The new Brazilian minister of education, also said to have been recommended by Carvalho, is Ricardo Vélez-Rodríguez, a professor emeritus of philosophy who is definitely an intellectual of the Right, but refers to Alexis de Tocqueville rather than to Guénon, and does not show signs of interest in Traditionalism.

My thanks to Daniel Placido for drawing my attention to Araújo.

Thursday, December 13, 2018

Call for papers: The Impact of Traditionalism on Contemporary Magical Communities

Traditionalism is a philosophical school which has significantly impacted religious communities and political movements in the twentieth and twenty first centuries, yet it remains virtually unknown among scholars and the general public. Yet when Steve Bannon cited Réne Guénon and Julius Evola as key influences in formulating his political positions, this inspired new interest in the history and ideas informing the growing Alt Right. However, both Guénon and Evola have been known within Pagan and occult communities for decades as esoteric theorists. Overall, the tenets of Traditionalism, which include Perennialism, the cultivation of an initiated elite, the notion of cyclical time, a past golden age and anti-modern sentiments, have increasingly impacted Pagan and occult communities, as some of these ideas are complementary to Pagan and occult aesthetics, values and practices.

A special volume of The Pomegranate will feature articles examining the ways in which Traditionalism has influenced Pagan and occult subcultures. Topics could include:

  • Traditionalism and Pagan or esoteric publishing.
  • The intersection of Traditionalist ideas with Pagan values and ethics.
  • Neofolk music.
  • Traditionalism and Polytheism, Reconstructionism and Heathenry.
  • Pagan and occult themes in Traditionalist theory.
  • The impact of Traditionalist debates in various orders, such as the O.T.O.
  • The impact of Traditionalism on historic individuals relevant to Paganism, for example W.B. Yeats or Kathleen Raine.
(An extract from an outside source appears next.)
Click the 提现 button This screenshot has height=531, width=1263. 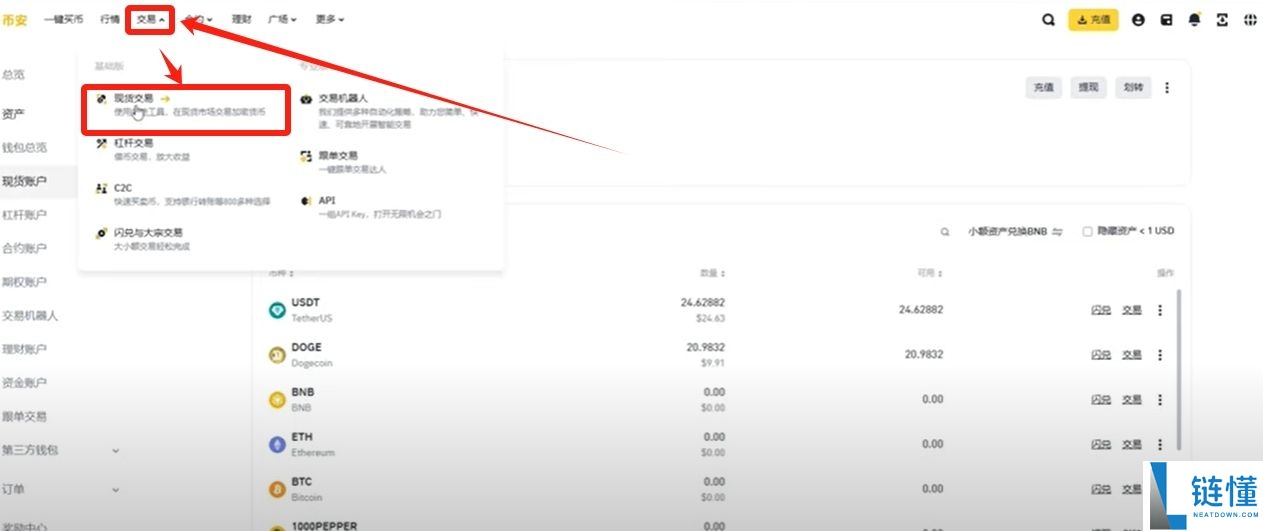tap(1087, 88)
Please note that while papers may reflect the impact of Traditionalism on the Alt Right or New Right in relationship to these topics, that we would like to ensure that we focus on relevant philosophies and frameworks explicitly inspired by Traditionalism.
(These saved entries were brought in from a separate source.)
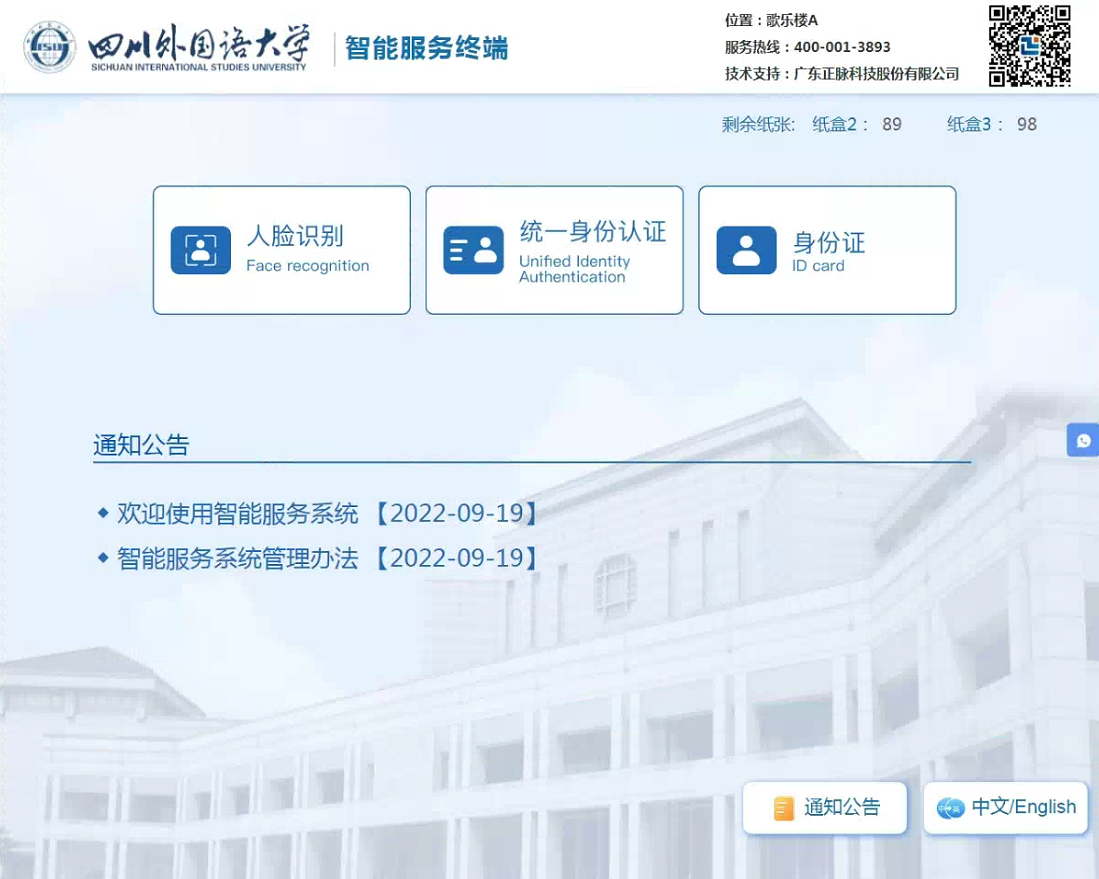Select 身份证 ID card login text
This screenshot has width=1099, height=879.
click(828, 243)

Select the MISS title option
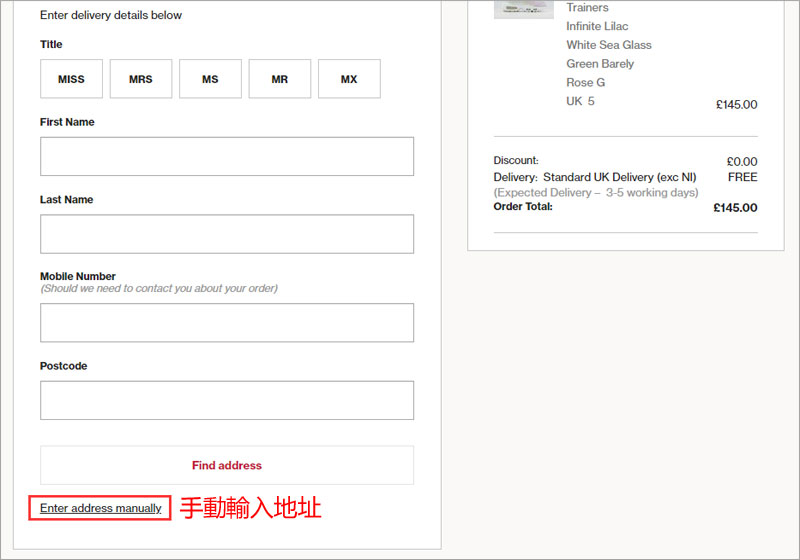[x=71, y=79]
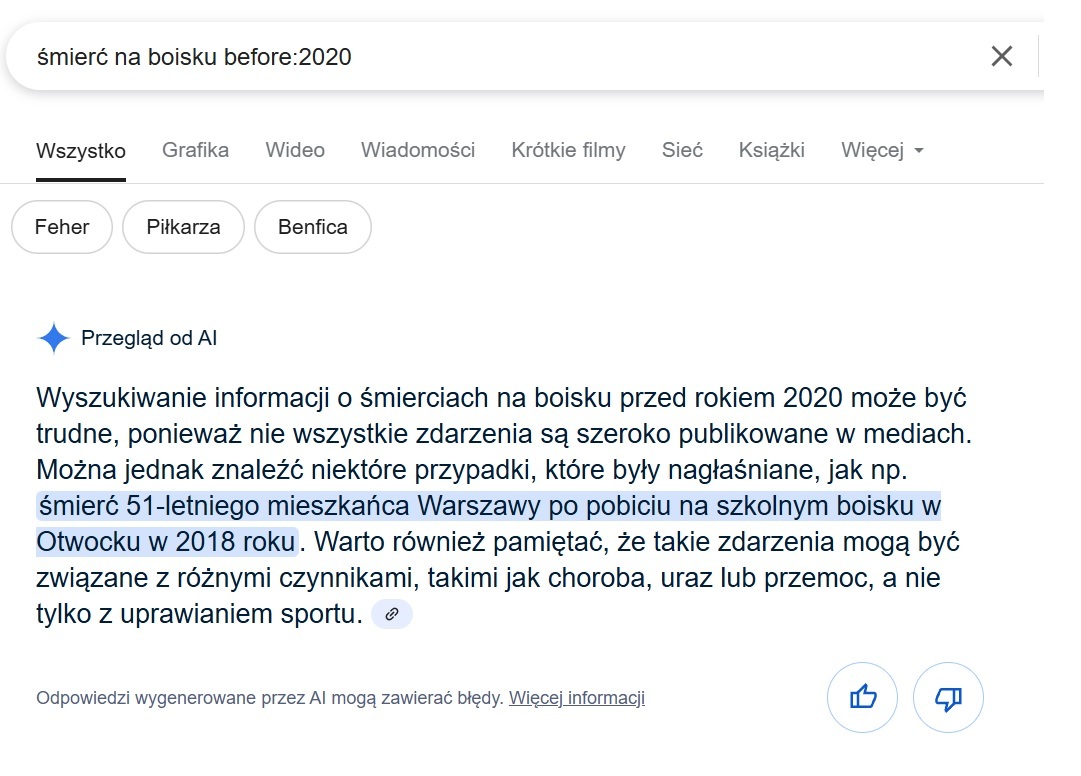Expand the Więcej dropdown menu
This screenshot has height=776, width=1081.
[882, 150]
If you would like to contribute to this issue of The Pomegranate: The International Journal of Pagan Studies edited by Amy Hale, please submit an abstract of 300-500 words to  by April 1, 2019. Final Submissions of 5000-8000 words will be due August 1, 2019.

Sunday, October 21, 2018

Evola and the Alt Right

Matthew Rose, in an article (click here) in the March 2018 issue of First Things, discusses what he calls "the Anti-Christian Alt-Right." He identifies three key thinkers: Oswald Spengler, Julius Evola, and Alain de Benoist. The connection between Spengler and Evola is perhaps less certain than he suggests, but he is right that all three thinkers are key, and Evola and de Benoist, at least, were anti-Christian. And he is also right that they matter: "The alt-right is not stupid. It is deep. Its ideas are not ridiculous. They are serious."

A book on The Key Thinkers of the Radical Right, forthcoming from Oxford University Press and edited by Mark Sedgwick, covers Spengler, Evola, de Benoist, and thirteen more thinkers whose ideas are indeed serious, whether one likes them or not.